The exercise → Change each "screenshot" in the rows below to "image" and copy the rows out otherwise unchanged, leaving out the pictures.

Element lookup records →
##########

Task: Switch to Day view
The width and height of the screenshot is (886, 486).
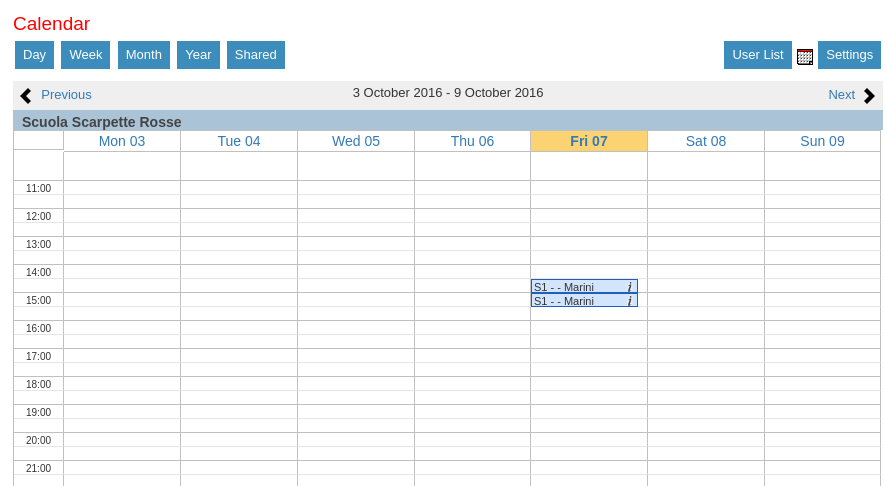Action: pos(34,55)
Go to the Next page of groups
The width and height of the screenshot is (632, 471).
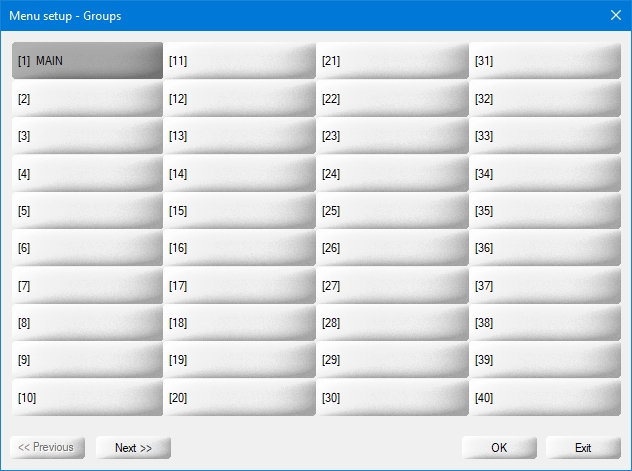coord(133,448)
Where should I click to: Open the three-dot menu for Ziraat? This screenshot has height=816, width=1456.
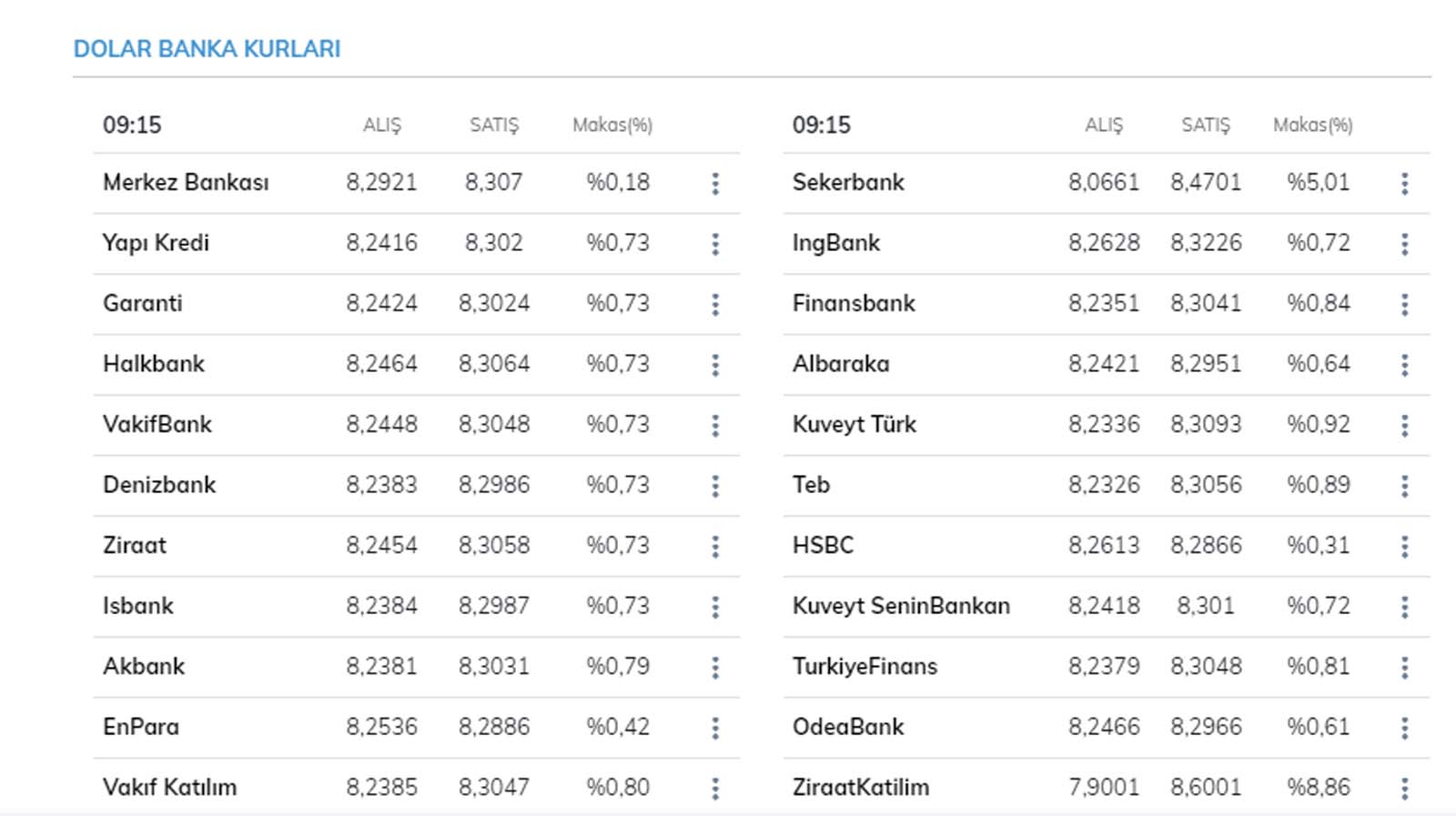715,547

##########

Solution for this task →
Task: Switch to Day view
The width and height of the image is (886, 486).
Action: pos(34,55)
Go to the Next page of groups
The width and height of the image is (632, 471).
coord(133,448)
Where should I click to: Open the three-dot menu for Ziraat? This image has height=816, width=1456.
715,547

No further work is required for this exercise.